When I was a kid, Nat “King” Cole was one of my favorite singers; especially before Rock and Roll took off in the 1950s. His string of hits earned him a 15 minute TV show on NBC in November of 1956, the same type of show as headliners like Perry Como (Chesterfield Supper Club) and Eddie Fisher (Coke Time) had.

Since a 15 minute format only allowed a couple songs to be sung, Nat’s show stayed on until July of 1957 when NBC decided to move it to Tuesdays and put it in a 30 minute format. This allowed Nat to have more guests and variety which at the time made perfect sense: Nat Cole had a string of popular songs, had a smooth and likable personality, and wasn’t the least bit offensive. Surely his show would be a hit.

Unfortunately, the show had problems from the start. Remember: I’m talking about 1957 and Nat Cole was the first black entertainer to headline a network musical variety program on national TV. Apparently, being a successful recording artist was not enough to draw a large audience on TV which meant that notable sponsors weren’t interested. During 1956-1957 he only averaged 19 percent of the viewing audience compared to 50 percent who were watching Robin Hood at the same time on CBS.

Nat "King" Cole, 1919-1965

NBC tried its best to keep the show on the air but by December of 1957, Nat canceled it before they did. Many great guest stars from the black community like Count Basie, Pearl Bailey, Billy Eckstein, Cab Calloway, and Ella Fitzgerald had appeared for gratis or minimum fees. The same applied to white stars like Tony Bennett, Mel Torme, Tony Martin and Peggy Lee. It was to no avail as the audience just wasn’t there.
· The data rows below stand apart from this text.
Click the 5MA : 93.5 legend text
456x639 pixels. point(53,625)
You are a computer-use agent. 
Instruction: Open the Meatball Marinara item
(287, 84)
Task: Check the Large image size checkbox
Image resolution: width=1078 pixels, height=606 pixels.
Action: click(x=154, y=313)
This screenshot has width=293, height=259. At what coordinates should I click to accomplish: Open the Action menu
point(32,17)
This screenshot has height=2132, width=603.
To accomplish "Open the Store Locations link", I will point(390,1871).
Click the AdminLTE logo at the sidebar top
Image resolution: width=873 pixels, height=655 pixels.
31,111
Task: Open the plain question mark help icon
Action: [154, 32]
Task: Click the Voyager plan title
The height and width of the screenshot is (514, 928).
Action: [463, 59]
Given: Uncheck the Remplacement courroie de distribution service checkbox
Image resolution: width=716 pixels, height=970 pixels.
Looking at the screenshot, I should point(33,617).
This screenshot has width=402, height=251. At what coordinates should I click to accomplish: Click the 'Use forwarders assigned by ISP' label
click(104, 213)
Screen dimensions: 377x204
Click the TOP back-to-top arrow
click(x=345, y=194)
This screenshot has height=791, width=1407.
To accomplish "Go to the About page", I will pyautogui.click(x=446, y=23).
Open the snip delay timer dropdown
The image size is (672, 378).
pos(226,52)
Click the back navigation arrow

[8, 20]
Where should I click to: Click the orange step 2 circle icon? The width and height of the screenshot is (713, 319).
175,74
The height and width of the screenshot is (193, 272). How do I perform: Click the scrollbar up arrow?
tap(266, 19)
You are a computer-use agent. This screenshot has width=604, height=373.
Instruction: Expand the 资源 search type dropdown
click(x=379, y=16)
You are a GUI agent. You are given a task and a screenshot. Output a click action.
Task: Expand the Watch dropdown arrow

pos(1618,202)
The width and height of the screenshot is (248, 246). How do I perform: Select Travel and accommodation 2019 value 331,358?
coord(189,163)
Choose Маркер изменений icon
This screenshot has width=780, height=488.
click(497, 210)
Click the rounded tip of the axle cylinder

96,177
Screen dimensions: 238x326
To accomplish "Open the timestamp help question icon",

Nat “King” Cole’s experience was a sad one but he wasn’t alone in his rejection. Black stars like Lena Horne faced similar treatment. Lena was a beautiful woman who was forced into “insert parts” in some major MGM films like “The Duchess of Idaho” (1950). By inserting her doing a number which had nothing to do with the story, MGM could edit her out of showings in the South because of her being considered black.

The beautiful Lena Horne

It was a different world then even though slavery had been abolished almost 100 years previously. That didn’t mean that black stars like Cole were singled out for failure as Frank Sinatra and Julie Andrews, among many other white stars, also had failed with variety shows. It also didn’t help him any.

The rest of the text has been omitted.